§ **Stored data entries**
+===+

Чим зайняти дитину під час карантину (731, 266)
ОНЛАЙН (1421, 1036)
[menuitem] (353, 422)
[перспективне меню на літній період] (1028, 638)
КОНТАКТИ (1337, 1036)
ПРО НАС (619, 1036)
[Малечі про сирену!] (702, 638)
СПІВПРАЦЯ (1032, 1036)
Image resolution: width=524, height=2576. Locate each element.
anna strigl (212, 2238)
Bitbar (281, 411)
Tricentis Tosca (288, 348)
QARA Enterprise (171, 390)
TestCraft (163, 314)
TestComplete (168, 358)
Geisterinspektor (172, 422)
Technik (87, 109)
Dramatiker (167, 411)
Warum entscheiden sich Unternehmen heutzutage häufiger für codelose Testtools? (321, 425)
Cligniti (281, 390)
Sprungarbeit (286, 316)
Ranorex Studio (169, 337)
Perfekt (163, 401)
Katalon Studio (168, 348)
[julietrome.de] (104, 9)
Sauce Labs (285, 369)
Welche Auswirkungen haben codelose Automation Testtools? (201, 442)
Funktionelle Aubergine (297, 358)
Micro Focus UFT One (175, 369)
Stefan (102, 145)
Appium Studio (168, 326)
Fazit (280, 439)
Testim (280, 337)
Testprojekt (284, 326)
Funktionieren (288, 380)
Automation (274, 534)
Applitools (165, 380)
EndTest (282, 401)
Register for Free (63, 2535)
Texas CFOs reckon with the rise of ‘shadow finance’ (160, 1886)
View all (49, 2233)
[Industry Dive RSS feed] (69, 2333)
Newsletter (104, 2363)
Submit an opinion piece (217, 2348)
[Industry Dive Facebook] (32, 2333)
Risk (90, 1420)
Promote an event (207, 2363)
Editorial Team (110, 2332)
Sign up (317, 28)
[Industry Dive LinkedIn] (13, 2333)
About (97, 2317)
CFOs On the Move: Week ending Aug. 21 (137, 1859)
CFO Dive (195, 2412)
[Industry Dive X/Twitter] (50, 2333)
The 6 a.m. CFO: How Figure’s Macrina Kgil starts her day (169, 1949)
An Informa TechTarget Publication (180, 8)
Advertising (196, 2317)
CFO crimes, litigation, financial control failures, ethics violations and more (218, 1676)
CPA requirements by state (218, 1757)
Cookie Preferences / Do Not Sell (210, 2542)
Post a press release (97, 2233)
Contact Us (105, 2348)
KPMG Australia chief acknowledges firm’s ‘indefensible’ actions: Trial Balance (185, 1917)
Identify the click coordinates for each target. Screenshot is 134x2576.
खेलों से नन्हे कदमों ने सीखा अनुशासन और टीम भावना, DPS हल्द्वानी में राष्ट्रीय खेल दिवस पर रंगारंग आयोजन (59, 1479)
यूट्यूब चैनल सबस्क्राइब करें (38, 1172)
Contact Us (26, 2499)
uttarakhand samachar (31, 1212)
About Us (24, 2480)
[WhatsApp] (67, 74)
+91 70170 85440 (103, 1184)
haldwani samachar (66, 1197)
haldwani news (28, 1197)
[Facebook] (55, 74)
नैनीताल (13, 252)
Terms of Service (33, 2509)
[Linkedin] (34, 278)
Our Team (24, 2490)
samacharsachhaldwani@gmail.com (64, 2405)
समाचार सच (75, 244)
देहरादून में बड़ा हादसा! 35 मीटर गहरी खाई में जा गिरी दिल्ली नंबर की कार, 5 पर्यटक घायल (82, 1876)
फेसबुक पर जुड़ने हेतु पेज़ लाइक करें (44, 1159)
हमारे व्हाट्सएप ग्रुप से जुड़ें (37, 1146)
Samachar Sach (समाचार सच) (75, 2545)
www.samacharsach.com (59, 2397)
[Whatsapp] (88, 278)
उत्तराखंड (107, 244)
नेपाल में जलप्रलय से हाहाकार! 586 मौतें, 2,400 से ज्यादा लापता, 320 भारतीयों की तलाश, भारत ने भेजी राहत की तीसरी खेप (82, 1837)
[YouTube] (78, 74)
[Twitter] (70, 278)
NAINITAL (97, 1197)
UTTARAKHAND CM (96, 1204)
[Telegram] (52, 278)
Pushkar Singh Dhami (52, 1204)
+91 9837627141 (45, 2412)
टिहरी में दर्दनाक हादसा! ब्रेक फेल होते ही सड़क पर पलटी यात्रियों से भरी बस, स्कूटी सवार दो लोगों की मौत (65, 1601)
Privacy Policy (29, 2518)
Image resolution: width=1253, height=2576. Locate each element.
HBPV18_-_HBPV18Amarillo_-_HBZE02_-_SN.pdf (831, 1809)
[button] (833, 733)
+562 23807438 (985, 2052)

+===+

§ **WORK INSTRUCTIONS**
Write down exactly the span of lines above from the one containing "Tricentis Tosca (288, 348)" to the one containing "Testim (280, 337)", both ends included.

§ **OUTPUT FOR THIS TASK**
Tricentis Tosca (288, 348)
QARA Enterprise (171, 390)
TestCraft (163, 314)
TestComplete (168, 358)
Geisterinspektor (172, 422)
Technik (87, 109)
Dramatiker (167, 411)
Warum entscheiden sich Unternehmen heutzutage häufiger für codelose Testtools? (321, 425)
Cligniti (281, 390)
Sprungarbeit (286, 316)
Ranorex Studio (169, 337)
Perfekt (163, 401)
Katalon Studio (168, 348)
[julietrome.de] (104, 9)
Sauce Labs (285, 369)
Welche Auswirkungen haben codelose Automation Testtools? (201, 442)
Funktionelle Aubergine (297, 358)
Micro Focus UFT One (175, 369)
Stefan (102, 145)
Appium Studio (168, 326)
Fazit (280, 439)
Testim (280, 337)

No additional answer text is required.